Charles, it will be remembered by my readers, had gone in for growing cobnuts, mostly eaten by Lancelot, our resident field mouse, but this winter Lancelot hadn't put in an appearance. Either age had caught up with him and he was now playing a mouse-sized harp or he'd found better quarters for the cold weather. Anyway, there was the nut harvest, for once unclaimed, across in the wood. I went over and gathered a big basketful, beating the squirrels by a whisker: they moved in next day with much squirrel-barking to herald their arrival and buried the rest of the crop in the lawn.
I spent about twenty minutes that evening, reading and eating cobnuts, before Saphra decided he ought to try them too. Wanted Some, he wailed, standing against my knee and touching my hand with his paw. 'You wouldn't eat these,' I said, holding a shelled one out to him and expecting him to reject it. He took it, ate it with gusto and immediately demanded more. He, said Tani, sitting by me with her tail wrapped primly round her feet, was Bonkers. Cats weren't monkeys. They didn't eat nuts.
He did. Not only that, when I got tired of cracking them for him and instead threw one in its shell for him to chase, he ran after it, carried it back to the hearthrug, cracked it with his teeth, his head held sideways – then dropped the whole thing on the rug, sorted out the kernel from the shell and ate it.
It became quite a party piece with him that winter – all the more so because his audience laughed to see him do it. When Dora and Nita came to lunch one day and afterwards I laid out a line of cobnuts on the rug to show them, thinking Saph would take what he wanted and it would save me giving them to him one by one, he obliged by cracking them along the row one after the other, eating the kernels as he went. 'How did you teach him to do that?' asked Nora, astounded. It was all his own idea, I said.
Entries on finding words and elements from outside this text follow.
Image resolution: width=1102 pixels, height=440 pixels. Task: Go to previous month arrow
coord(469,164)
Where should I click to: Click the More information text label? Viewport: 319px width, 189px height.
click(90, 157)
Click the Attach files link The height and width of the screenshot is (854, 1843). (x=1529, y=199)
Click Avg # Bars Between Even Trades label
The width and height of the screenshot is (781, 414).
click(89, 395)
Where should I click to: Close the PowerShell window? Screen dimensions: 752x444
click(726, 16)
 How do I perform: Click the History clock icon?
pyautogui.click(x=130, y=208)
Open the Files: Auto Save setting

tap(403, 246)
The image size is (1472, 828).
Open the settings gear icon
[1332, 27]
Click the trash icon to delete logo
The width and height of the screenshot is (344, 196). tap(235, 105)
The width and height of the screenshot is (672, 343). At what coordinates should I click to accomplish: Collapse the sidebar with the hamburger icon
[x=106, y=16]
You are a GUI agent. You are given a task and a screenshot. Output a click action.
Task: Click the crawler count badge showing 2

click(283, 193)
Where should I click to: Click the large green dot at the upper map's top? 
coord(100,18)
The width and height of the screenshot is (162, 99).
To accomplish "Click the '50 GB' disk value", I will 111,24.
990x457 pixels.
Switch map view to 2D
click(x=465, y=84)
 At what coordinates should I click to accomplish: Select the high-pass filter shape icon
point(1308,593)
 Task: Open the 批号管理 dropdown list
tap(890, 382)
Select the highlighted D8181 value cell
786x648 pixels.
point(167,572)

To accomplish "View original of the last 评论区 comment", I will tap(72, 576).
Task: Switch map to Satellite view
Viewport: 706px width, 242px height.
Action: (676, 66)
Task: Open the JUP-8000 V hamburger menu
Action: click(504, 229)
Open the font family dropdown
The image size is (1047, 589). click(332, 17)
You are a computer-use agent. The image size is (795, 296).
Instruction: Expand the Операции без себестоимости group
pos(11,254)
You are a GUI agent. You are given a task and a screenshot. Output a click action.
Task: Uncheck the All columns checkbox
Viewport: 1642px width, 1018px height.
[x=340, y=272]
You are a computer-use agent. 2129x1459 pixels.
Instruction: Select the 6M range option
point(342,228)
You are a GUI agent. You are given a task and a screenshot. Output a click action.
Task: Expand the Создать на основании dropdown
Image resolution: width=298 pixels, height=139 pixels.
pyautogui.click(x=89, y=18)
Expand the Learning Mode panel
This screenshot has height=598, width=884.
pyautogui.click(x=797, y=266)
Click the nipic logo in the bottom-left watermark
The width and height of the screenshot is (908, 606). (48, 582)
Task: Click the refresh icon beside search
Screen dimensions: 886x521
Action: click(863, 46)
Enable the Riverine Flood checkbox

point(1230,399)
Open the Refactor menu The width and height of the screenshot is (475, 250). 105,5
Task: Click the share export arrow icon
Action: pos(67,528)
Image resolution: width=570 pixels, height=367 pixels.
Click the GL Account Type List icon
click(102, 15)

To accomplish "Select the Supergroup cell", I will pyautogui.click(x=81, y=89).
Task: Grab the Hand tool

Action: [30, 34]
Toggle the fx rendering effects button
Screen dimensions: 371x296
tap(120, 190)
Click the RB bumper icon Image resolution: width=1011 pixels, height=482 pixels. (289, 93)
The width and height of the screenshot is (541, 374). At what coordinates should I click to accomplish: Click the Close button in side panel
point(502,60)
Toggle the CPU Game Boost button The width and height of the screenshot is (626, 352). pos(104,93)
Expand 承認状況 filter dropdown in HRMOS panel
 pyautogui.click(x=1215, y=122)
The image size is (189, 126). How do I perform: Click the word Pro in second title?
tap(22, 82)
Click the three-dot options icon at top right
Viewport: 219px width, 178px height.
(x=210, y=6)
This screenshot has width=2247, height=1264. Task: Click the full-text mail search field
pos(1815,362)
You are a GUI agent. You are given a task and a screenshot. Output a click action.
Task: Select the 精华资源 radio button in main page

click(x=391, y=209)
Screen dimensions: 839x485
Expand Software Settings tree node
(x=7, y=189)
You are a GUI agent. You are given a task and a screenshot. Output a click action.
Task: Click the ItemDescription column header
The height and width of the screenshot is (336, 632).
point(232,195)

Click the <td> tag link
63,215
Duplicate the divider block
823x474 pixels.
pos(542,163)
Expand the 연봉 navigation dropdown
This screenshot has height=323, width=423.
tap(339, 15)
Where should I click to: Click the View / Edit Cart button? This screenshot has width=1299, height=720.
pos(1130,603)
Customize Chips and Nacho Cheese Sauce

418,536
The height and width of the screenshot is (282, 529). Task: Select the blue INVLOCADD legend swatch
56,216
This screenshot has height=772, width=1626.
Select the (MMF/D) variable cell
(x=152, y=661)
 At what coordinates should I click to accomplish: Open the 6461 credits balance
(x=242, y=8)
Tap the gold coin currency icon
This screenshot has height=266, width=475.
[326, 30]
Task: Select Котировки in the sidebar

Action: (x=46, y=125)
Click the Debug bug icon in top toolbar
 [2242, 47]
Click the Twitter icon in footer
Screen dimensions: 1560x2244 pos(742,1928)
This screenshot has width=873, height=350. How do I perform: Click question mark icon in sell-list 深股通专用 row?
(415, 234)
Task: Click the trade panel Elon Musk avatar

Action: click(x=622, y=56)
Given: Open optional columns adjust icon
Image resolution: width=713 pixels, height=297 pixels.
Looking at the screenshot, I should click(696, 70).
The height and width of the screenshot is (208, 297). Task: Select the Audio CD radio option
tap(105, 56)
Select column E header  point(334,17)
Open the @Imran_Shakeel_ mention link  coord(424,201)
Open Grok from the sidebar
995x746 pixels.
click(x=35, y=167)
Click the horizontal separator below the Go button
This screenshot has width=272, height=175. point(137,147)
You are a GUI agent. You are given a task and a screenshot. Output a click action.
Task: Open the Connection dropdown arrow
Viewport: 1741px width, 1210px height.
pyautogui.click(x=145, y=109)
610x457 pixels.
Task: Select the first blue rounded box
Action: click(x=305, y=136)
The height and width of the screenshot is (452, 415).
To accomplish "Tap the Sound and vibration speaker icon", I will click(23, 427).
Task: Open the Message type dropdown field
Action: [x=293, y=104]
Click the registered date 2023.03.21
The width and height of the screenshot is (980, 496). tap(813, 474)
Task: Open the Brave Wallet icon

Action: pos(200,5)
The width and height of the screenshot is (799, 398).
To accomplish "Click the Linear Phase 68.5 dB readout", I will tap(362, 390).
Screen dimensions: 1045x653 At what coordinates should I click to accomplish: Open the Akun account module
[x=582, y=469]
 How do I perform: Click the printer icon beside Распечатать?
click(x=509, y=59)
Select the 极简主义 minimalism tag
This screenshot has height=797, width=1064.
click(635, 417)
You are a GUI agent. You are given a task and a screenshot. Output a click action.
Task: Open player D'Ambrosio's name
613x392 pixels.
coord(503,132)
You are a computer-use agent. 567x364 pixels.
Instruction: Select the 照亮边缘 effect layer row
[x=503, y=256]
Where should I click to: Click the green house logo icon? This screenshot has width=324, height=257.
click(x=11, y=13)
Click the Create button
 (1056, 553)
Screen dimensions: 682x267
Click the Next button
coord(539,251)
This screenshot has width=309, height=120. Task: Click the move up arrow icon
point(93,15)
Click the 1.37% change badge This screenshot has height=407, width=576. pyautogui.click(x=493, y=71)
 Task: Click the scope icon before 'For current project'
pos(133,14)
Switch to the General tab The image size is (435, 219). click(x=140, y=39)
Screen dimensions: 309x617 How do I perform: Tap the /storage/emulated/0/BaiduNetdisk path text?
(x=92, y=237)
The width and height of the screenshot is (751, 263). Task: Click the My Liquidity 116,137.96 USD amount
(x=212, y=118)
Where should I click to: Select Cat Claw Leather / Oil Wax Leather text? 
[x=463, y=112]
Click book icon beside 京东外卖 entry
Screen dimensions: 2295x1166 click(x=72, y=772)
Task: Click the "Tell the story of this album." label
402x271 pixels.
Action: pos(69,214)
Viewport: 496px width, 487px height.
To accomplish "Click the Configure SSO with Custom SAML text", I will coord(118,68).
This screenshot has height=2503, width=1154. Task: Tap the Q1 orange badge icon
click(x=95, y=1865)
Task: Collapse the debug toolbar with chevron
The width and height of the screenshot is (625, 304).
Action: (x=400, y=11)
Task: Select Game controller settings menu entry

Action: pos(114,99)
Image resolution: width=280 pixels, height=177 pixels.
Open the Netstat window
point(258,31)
He and Tani had lots of ideas between them. Sometimes their perspicacity shook me rigid. Was it, I wondered, because I was alone with them so much, and noticed their behaviour more? Or was it – a theory that occurred to me more than once – that cats were becoming more intelligent with each generation, and therefore gradually becoming more dominant?
I was provided with further evidence in support of my hypothesis just before Christmas. I wanted to see an American Civil War serial on ITV called 'North and South'. The first episode ran from 8 to 10 p.m. I was allowed to watch that one in peace. It was when subsequent episodes were shown at 10.30 p.m., after the news, that I became aware of disapproval.
The cats and I normally went to bed around eleven o'clock. When we didn't – when I sat there sometimes till after midnight, taking no notice of their efforts to remind me of the time – boy, did I get the treatment! Saph pacing round the room like a Victorian father, looking at the hall door. Tani informing me from the back of a chair in a cracked soprano that if I wasn't Careful I'd go to the Dogs. The pair of them sitting side by side in front of me trying to hypnotise me into switching off and heading for the duvet-under which, it seemed, Everybody ought to Be by eleven o'clock.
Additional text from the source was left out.